Edgar realmente faz “de um tudo”: toca, pinta , esculpe, escreve, faz filmes e vídeos,  e é a melhor das companhias  pois adora falar do que mais fascina a mim, Arte.  Edgar é  todos estes artistas  e nenhum deles.  E multifacetado para usar uma palavra óbvia, mas se redescobre a cada estimulo novo, a cada bola de cristal encontrada num brechó em ny, a casa rodopio da bailarina num ensaio de teatro, a cada caminhada  na orla do Rio ao anoitecer.  Ele é, como eu tentei descrever acima, uma cidade submersa, onde há bairros absolutamente distintos, onde  ruas escuras e lodosas convivem com praias solares;  arranha-céus e casinhas de palha numa ilha qualquer.
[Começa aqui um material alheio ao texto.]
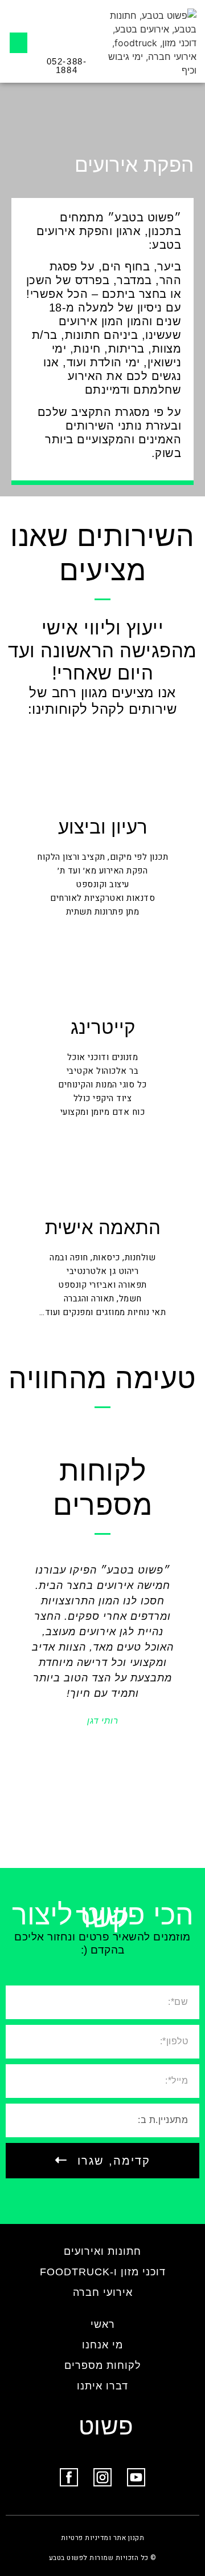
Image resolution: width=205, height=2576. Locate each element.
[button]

Assim múltiplo,  ED permite a subversão da matéria:  com ele o  mármore é leve e o ferro... dança!


O que de imediato intriga no Edgar é que ele não é uma tendência, um estilo, uma fase;  não deve ser olhado por uma  ótica reducionista, isso o mataria como artista. Interessa ver nele a extravagancia de um artista em movimento, onde os materiais se misturam sem preconceitos. Ele produz  o que  vive no dia-a-dia, e com velocidade incansável, como quem precisa arrancar aquilo da cabeça tal fosse uma enxaqueca. O estado é de ebulição, ele parece viver a 100 graus na sombra, embora ele tenha a fala mais mansa possível e a calma dos apaziguados mortais.  

Os alienígenas irão descobrir: não são tantos os Duviviers, não há tantos amantes para aquela mulher chamada Rua, não houve uma multidão de amantes que ficaram, viúvos: eram todos um só,  uma única cabeça que acende e avisa: sou a coletânea de uma vida !
Essa exposição é uma cidade chamada  Edgar,  e tudo que vocês verão são  RUAS que moram dentro da alma dele, desde os rabiscos infantis,  a serie solitária em pastel e acrílico,  o mosaico de cores e luzes das favelas acendendo janelas,   BAILARINOS de ferro que dançam ,  atletas em pleno movimento, mármores tocáveis ,  sereias que saltam e cantam canções de sua própria autoria; um Edgar inteiro e aos pedaços, simples assim, complicado assim, como uma grande CIDADE que não dorme . E o Rio ainda não afundou!